Tomba is not a textbook skier like Von Grünigen, but one thing he has over his rivals is science. This is not the science of skis and wax. This is the science of force and angles, the ability to put pressure on his skis to keep them running fast. "In a way, Tomba is very un-Italian because he is so quiet on his skis," says Karlsson. "Gustavo Theoni [the current Italian coach] and the other great Italians were very quick but very nervous, moving a lot. Tomba is efficient. He wastes nothing." His dominance has been so absurd, he drew laughs instead of cheers when his first run at Garmisch on Sunday was a second ahead of the two racers who skied the course before him. Tomba plays the clown without even trying.
There is only one question remaining for Tomba this season: Can he win an overall World Cup championship without picking up points in the speed events, the downhill or the Super G? Probably not. Comellini said Tomba will decide at the end of January if he will enter the Super G at the world championships in Sierra Nevada, Spain, which begin Jan. 30. Tomba broke his collarbone in 1989 at a Super G in Val d'Isère, France, and since then he has stayed away from that event. Tomba says that he isn't scared. Simply prudent. But the possibility of winning a World Cup title, which would affirm his place in the skiers' pantheon, might entice him to try the Super G. As for the downhill, forget it. When Tomba was a kid his mother, Maria, forbade him from racing the downhill, and he has no intention of starting now.
Before the season Tomba also vowed this would be his last year of skiing competitively. "Tomba," Comellini said, sighing, "says a lot of things." Tomba has backtracked on that promise, saying Sunday that he would simply consider his options in the spring "when the flowers come out and everything is fine."

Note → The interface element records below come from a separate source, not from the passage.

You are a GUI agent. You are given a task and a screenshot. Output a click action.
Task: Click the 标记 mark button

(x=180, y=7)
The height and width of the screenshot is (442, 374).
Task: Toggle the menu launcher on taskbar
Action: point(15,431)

"We will see Alberto then," said Claudio Gubellini, who with the 40 other members of the Tomba Club headed their cars back through Austria after singing themselves hoarse and dancing themselves warm following Sunday's race in 20° weather. "He has a big house and a big pool, and he invites us over. He is very rich but very genuine. He has the human touch, which is why we come to his races. It's very important to him that his people are around."
Is Tomba a good swimmer?
"Of course." Gubellini said. "He is a very eclectic man."